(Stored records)

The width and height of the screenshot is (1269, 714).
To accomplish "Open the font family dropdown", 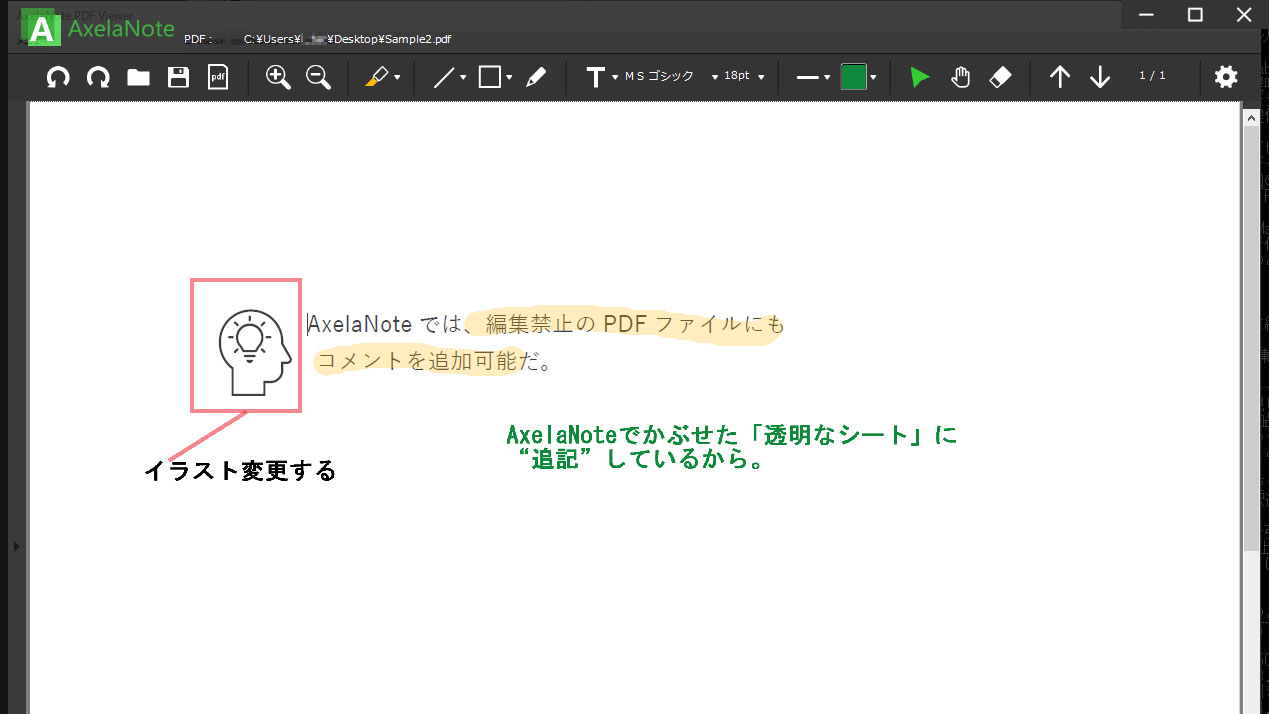I will pos(713,77).
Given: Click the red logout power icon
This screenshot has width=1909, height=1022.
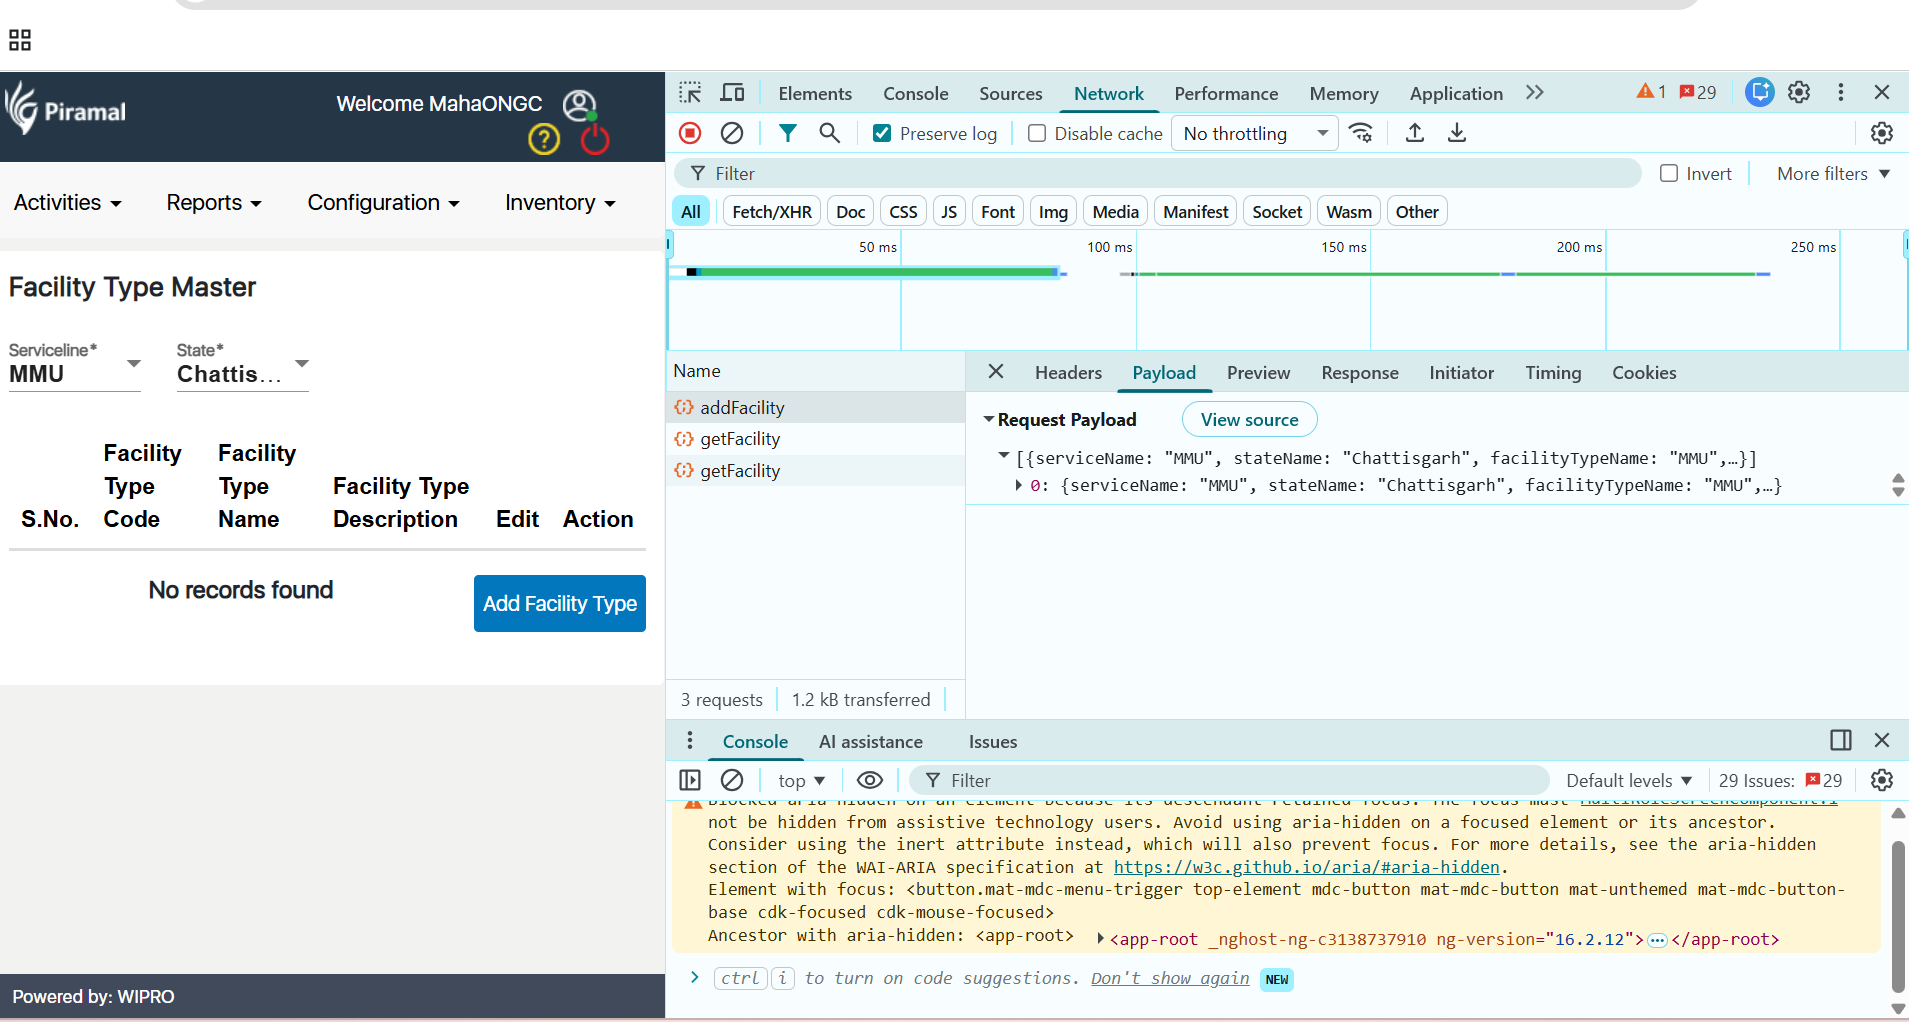Looking at the screenshot, I should (595, 140).
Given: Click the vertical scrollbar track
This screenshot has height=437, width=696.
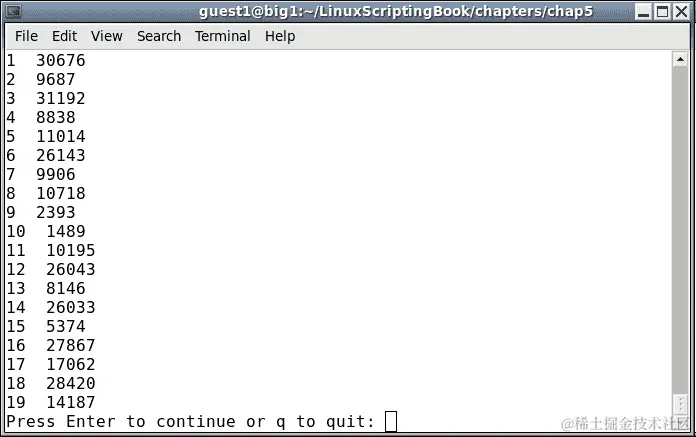Looking at the screenshot, I should click(x=680, y=231).
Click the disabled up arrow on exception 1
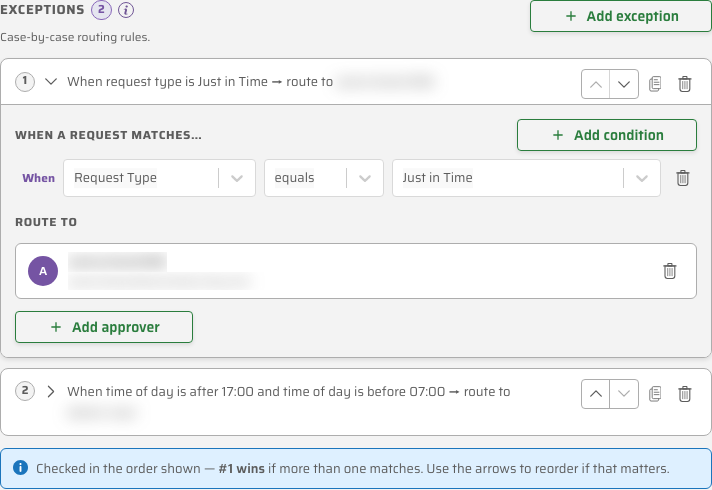The width and height of the screenshot is (712, 490). (595, 84)
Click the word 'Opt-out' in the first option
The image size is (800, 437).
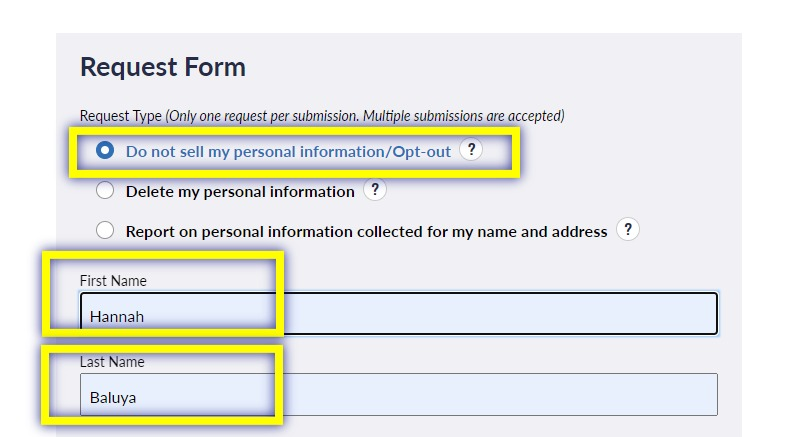coord(421,152)
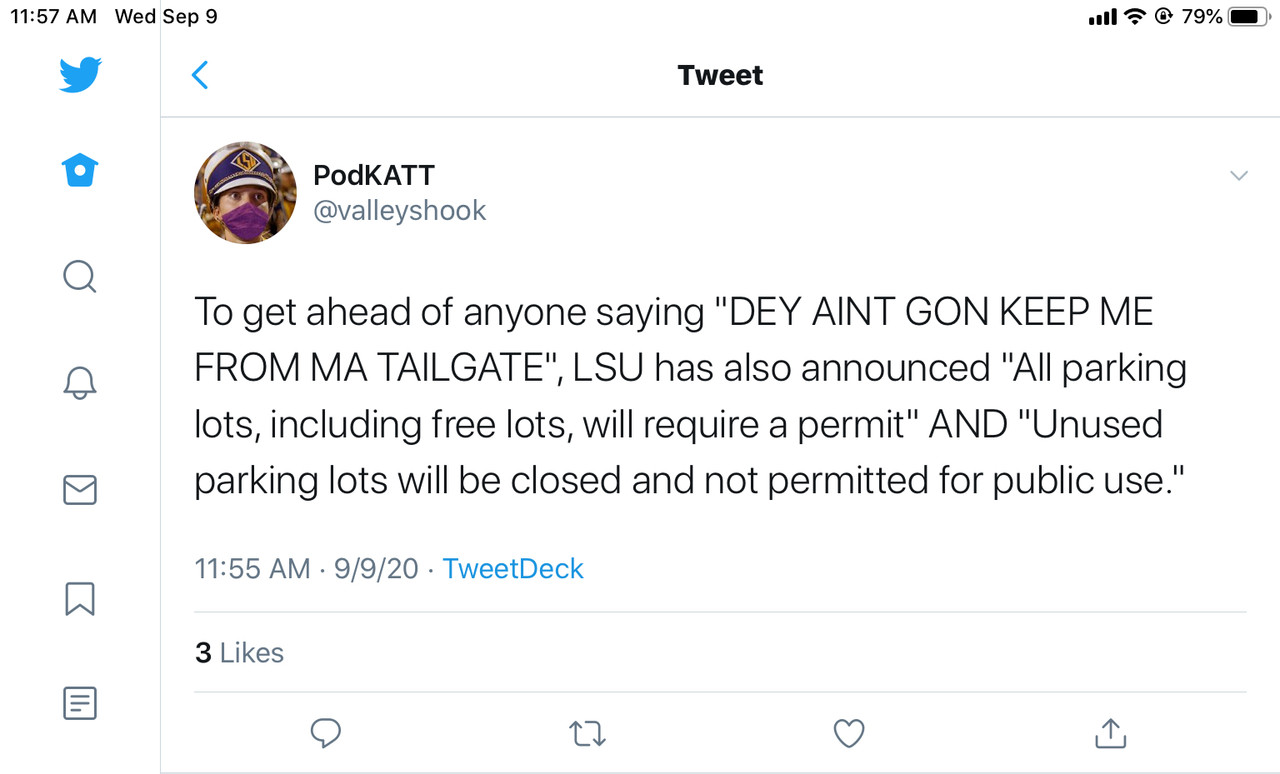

REQUIREMENT =
Across the entries, how many lines hold the word "Given"? Say only the number.

OUTPUT FOR THIS TASK =
2